* _DOCUMENT SECTION_:

ICEARRAY is an abbreviation for Icelandic Strong-motion Array. The ICEARRAY network is a seismic array of 14 strong-motion stations located within the South Iceland Seismic Zone. Each station consists of a seismograph situated in a protective housing. The stations are spread across a geographical area of approximately 3 km² in the town of Hveragerdi in south-western Iceland. Most of the units are located in the basements of residential buildings in Hveragerdi town centre, which is approximately 35 km southeast of Iceland's capital, Reykjavík. The ICEARRAY project is supported by the 6th Framework of the European Commission through the Marie Curie International Re-integration Grant, the Iceland Centre for Research and the University of Iceland Earthquake Engineering Research Centre.

* _WORK TASK_:
Reproduce the ICEARRAY passage word for word, between "ICEARRAY is an" and "Engineering Research Centre.", inclusive. The entries play no part in this work.

(Collected data entries)
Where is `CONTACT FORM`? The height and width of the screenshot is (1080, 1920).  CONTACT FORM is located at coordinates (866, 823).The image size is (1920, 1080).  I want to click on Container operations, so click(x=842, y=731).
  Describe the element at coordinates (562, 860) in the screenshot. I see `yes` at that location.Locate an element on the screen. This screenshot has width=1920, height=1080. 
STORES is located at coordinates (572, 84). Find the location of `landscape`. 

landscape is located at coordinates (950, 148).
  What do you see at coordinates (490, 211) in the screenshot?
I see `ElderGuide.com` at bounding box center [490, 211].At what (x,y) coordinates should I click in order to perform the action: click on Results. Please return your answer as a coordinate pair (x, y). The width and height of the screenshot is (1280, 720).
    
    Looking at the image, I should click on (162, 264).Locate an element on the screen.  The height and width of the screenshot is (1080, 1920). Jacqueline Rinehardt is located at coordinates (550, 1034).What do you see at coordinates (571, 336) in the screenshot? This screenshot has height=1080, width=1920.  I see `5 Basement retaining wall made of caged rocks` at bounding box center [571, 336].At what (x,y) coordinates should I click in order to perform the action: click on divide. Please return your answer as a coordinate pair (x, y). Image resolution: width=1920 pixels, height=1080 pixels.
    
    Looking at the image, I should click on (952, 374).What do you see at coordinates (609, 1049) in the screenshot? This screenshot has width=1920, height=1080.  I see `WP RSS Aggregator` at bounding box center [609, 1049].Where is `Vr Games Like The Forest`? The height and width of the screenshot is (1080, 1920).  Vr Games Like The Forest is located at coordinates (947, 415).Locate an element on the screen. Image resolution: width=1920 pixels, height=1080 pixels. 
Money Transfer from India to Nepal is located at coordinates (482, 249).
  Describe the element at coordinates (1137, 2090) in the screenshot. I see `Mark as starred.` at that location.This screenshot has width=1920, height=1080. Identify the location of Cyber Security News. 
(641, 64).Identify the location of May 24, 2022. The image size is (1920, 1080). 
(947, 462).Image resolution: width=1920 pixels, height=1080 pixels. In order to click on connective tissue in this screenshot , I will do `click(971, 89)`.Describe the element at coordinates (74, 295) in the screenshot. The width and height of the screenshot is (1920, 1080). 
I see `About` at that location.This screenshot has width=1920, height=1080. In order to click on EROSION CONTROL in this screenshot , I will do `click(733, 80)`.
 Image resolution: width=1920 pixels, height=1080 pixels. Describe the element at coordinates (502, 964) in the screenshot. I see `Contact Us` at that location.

* _WRITTEN RESPONSE_:
ICEARRAY is an abbreviation for Icelandic Strong-motion Array. The ICEARRAY network is a seismic array of 14 strong-motion stations located within the South Iceland Seismic Zone. Each station consists of a seismograph situated in a protective housing. The stations are spread across a geographical area of approximately 3 km² in the town of Hveragerdi in south-western Iceland. Most of the units are located in the basements of residential buildings in Hveragerdi town centre, which is approximately 35 km southeast of Iceland's capital, Reykjavík. The ICEARRAY project is supported by the 6th Framework of the European Commission through the Marie Curie International Re-integration Grant, the Iceland Centre for Research and the University of Iceland Earthquake Engineering Research Centre.